Work instruction »
One range is to be output from the listing below, exactly as written: the line with "Task: Click the dollar sign prompt symbol" to the line with "The height and width of the screenshot is (165, 224).", both kept.

═══ Provided data

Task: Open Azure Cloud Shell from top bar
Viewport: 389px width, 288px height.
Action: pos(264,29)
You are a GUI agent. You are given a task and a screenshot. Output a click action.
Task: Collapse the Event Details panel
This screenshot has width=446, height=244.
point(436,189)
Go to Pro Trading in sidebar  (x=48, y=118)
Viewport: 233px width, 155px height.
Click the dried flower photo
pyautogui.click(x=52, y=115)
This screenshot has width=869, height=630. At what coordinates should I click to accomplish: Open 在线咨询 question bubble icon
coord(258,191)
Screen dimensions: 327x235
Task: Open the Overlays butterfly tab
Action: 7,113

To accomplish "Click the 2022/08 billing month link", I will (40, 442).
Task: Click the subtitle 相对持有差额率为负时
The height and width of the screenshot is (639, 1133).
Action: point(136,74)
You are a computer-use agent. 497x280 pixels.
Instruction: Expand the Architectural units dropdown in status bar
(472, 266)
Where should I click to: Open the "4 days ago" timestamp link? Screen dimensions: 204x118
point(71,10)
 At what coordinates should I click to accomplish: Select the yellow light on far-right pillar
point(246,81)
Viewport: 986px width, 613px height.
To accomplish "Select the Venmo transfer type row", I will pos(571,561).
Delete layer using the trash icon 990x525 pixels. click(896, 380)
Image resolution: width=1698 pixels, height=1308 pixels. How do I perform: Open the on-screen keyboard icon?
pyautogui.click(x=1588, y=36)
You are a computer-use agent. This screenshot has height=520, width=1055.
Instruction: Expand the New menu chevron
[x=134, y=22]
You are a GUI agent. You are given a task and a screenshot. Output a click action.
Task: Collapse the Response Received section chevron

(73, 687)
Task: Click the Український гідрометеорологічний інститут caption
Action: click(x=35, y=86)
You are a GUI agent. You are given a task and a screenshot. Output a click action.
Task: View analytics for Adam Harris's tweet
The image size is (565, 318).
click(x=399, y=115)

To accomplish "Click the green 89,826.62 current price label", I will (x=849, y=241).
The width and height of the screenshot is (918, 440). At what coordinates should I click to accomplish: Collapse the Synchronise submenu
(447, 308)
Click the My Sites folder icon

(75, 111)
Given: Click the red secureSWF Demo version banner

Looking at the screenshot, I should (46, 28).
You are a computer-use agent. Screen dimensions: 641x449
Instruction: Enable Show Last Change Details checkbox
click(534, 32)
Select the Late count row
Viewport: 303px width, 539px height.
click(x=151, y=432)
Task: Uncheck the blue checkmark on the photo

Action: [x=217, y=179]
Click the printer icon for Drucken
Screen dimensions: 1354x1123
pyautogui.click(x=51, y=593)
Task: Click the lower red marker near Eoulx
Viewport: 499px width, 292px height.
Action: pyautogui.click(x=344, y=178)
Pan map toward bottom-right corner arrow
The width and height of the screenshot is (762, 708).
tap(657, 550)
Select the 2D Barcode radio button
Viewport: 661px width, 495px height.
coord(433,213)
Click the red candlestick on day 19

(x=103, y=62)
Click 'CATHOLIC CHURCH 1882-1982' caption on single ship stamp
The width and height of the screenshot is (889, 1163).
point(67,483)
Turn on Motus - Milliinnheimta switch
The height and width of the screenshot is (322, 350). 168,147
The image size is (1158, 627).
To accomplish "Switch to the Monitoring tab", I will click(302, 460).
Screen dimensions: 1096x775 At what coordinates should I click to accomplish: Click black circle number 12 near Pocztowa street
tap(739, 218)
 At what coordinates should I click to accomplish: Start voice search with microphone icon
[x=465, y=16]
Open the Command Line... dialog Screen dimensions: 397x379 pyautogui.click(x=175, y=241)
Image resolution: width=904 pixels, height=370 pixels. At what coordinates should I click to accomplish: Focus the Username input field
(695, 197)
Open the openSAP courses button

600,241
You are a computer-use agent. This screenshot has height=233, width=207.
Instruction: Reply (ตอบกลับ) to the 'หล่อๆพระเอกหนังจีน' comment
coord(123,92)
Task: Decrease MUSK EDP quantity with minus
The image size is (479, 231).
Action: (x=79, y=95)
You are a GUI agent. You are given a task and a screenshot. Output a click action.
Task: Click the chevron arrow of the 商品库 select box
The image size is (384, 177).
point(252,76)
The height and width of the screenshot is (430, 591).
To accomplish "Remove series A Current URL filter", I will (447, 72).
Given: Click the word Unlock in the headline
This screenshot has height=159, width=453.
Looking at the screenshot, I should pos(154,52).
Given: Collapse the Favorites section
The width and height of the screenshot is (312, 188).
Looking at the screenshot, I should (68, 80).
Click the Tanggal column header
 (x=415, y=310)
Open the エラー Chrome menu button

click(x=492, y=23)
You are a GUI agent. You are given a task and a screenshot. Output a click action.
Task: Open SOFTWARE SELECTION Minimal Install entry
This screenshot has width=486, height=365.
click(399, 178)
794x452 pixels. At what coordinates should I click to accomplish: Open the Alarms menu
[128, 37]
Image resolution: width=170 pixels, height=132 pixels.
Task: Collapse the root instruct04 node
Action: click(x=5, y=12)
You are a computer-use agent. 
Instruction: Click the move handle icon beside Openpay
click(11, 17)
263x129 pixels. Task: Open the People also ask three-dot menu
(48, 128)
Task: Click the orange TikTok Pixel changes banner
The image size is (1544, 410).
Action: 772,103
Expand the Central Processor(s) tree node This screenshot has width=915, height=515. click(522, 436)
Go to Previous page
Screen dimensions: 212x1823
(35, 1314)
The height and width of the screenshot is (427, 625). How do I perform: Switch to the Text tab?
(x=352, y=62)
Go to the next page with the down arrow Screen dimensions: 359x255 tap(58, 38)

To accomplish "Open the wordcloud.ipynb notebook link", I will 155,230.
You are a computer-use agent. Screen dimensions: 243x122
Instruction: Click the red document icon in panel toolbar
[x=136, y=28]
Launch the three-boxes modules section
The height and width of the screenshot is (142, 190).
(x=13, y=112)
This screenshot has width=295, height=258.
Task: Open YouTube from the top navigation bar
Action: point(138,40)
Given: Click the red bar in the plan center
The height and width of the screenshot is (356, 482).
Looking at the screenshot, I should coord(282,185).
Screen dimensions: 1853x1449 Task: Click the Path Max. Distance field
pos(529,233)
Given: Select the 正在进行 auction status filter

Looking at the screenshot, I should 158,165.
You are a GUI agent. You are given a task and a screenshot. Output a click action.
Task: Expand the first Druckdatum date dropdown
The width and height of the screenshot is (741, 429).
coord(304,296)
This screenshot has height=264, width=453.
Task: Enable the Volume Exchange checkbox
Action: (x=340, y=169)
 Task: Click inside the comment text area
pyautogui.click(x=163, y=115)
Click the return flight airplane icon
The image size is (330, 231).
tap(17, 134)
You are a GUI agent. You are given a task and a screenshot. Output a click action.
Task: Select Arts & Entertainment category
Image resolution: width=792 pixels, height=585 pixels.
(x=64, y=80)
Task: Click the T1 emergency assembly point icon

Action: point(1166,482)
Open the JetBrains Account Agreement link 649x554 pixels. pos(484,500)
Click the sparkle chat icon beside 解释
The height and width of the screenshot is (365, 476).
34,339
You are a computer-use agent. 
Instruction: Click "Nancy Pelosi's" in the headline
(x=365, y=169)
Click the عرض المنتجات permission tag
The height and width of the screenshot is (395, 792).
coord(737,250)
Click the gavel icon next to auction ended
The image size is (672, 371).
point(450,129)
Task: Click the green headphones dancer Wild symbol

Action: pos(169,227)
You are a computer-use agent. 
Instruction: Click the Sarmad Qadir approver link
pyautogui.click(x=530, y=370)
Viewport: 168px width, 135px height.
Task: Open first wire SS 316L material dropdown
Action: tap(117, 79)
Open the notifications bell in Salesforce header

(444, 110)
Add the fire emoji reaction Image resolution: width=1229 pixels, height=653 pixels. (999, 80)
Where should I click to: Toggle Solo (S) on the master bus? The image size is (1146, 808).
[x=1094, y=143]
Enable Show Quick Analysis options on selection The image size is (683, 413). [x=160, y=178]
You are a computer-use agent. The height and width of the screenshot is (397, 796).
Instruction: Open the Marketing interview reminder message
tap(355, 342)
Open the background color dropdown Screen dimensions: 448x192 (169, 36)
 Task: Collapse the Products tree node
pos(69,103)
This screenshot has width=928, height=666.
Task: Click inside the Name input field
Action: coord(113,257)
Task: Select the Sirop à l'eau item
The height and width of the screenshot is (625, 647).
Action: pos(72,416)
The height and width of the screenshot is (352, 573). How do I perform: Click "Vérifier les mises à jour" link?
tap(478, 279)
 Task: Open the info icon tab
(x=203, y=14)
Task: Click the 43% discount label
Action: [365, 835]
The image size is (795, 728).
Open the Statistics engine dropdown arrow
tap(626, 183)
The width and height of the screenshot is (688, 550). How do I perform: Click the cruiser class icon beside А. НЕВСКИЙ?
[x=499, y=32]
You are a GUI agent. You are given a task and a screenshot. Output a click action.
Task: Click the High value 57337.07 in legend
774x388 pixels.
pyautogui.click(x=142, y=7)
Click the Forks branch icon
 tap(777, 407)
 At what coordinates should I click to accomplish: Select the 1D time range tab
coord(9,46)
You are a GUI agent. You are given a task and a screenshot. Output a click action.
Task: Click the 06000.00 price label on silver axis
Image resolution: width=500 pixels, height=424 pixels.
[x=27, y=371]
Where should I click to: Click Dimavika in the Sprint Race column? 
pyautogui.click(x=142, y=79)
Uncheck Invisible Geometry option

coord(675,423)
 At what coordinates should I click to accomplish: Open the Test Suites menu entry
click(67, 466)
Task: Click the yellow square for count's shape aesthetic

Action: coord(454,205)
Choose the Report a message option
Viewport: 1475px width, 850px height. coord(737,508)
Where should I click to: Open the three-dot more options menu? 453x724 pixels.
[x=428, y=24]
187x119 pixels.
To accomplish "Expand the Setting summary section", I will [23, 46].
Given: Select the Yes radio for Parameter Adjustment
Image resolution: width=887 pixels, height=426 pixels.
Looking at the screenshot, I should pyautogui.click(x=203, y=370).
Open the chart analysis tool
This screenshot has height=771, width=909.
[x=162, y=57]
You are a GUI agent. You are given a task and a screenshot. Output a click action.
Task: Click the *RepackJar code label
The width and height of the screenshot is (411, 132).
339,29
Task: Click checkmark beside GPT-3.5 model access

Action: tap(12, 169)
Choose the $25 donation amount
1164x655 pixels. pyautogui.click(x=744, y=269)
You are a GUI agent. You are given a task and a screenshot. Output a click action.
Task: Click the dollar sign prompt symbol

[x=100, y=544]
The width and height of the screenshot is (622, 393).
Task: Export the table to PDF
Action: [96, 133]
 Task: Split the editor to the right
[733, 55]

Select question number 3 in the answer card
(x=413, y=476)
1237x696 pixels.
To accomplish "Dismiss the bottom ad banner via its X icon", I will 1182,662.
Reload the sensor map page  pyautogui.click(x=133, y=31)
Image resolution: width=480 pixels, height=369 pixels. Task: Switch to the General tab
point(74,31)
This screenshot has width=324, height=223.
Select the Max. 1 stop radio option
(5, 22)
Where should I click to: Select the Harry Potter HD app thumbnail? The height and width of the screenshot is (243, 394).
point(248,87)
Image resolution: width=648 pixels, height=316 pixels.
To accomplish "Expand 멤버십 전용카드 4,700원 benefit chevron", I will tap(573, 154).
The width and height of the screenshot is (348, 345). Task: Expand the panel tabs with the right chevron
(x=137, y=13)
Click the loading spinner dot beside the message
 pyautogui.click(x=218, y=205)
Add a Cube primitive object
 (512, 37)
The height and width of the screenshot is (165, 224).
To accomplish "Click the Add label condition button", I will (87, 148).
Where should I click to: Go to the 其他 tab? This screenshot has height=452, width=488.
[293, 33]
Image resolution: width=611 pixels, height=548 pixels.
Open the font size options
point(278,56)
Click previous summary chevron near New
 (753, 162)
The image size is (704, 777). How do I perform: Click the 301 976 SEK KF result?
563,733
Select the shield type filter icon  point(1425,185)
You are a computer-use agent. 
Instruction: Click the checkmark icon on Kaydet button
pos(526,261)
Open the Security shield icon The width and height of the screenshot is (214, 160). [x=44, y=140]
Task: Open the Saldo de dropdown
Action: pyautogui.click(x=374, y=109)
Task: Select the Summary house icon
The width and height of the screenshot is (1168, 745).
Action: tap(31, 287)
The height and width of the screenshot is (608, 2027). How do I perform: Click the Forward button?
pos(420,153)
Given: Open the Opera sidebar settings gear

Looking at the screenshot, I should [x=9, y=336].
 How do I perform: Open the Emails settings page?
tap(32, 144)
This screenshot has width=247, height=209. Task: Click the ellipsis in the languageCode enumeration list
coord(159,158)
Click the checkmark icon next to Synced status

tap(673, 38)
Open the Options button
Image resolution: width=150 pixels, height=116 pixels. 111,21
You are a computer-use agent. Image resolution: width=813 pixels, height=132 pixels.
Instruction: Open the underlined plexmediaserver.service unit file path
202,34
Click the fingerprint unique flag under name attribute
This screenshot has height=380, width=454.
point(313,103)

══════

Response to this task »
Task: Click the dollar sign prompt symbol

[x=100, y=544]
The width and height of the screenshot is (622, 393).
Task: Export the table to PDF
Action: [96, 133]
 Task: Split the editor to the right
[733, 55]

Select question number 3 in the answer card
(x=413, y=476)
1237x696 pixels.
To accomplish "Dismiss the bottom ad banner via its X icon", I will 1182,662.
Reload the sensor map page  pyautogui.click(x=133, y=31)
Image resolution: width=480 pixels, height=369 pixels. Task: Switch to the General tab
point(74,31)
This screenshot has width=324, height=223.
Select the Max. 1 stop radio option
(5, 22)
Where should I click to: Select the Harry Potter HD app thumbnail? The height and width of the screenshot is (243, 394).
point(248,87)
Image resolution: width=648 pixels, height=316 pixels.
To accomplish "Expand 멤버십 전용카드 4,700원 benefit chevron", I will tap(573, 154).
The width and height of the screenshot is (348, 345). Task: Expand the panel tabs with the right chevron
(x=137, y=13)
Click the loading spinner dot beside the message
 pyautogui.click(x=218, y=205)
Add a Cube primitive object
 (512, 37)
The height and width of the screenshot is (165, 224).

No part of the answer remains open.